Night-time temperatures were above average in most of eastern and southern Victoria, and the highest on record for parts of Victoria's far east.

The area averaged annual rainfall for Australia and Victoria was close to normal - at 4 per cent and 1 per cent above the 1961-1990 average, respectively.

In Victoria, there were scattered areas of above average rainfall across the centre and south.

Elsewhere, 2020 totals were mostly close to average.

Most months during the year were drier than average.

But several months, particularly in the first half of the year, were wetter than average - including the third wettest April on record.

Following Australia's driest year on record in 2019, a very dry 2018 for the south east mainland and a dry 2017 for the Murray-Darling Basin (MDB), there were significant rainfall deficiencies recorded across much of Australia at the start of 2020.

Water storages in the southern MDB had significant increases during 2020, but storage levels in the northern Basin remained low at the end of the year.

Australia and Victoria's 2020 rainfall and temperature patterns were consistent with long-term warming trends - or climate change - and the impact of the natural climate drivers around us - or natural variability.

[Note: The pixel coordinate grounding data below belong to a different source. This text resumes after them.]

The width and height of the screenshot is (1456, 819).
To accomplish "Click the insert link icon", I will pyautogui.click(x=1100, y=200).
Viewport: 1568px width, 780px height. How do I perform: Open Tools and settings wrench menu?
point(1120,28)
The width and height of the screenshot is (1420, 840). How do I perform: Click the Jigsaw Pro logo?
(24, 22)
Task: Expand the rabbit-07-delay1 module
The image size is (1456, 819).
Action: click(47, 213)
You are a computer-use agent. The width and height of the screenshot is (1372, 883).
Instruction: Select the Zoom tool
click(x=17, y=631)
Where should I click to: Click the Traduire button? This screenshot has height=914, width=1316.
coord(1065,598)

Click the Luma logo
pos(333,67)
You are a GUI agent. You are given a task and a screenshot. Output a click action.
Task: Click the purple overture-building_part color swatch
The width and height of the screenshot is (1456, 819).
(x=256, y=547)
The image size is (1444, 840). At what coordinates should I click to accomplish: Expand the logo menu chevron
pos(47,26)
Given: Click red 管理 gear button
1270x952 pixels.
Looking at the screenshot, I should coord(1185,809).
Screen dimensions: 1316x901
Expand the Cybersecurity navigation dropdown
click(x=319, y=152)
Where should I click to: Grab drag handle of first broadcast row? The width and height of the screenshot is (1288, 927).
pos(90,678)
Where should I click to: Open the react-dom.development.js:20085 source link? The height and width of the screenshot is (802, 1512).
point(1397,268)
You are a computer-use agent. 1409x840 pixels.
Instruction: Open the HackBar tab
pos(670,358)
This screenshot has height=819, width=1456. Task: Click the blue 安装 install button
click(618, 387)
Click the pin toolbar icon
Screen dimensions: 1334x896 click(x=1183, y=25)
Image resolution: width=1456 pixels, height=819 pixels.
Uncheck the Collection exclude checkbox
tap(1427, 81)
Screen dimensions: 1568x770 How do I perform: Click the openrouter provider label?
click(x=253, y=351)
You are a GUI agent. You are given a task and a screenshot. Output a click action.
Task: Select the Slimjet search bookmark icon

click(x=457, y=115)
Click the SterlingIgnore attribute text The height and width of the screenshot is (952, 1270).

The El Nino-Southern Oscillation (ENSO) in the Pacific moved to La Nina by September and reached moderate strength towards the end of the year.

This contributed to above average rainfall across big parts of Australia - and areas of Victoria at times - during August, September, October and December.

The Southern Annular Mode (SAM) favoured reduced rainfall over southern Victoria during May and June, but it enhanced rainfall across parts of eastern Victoria and southern New South Wales at times in August.

It also reinforced the wet La Nina signal in early November and for much of December.

In addition to natural drivers, Australia's climate is increasingly affected by global warming.

The country's annual mean temperature warmed by about 1.44°C between 1910 and 2019.

Most of the warming has occurred since 1950.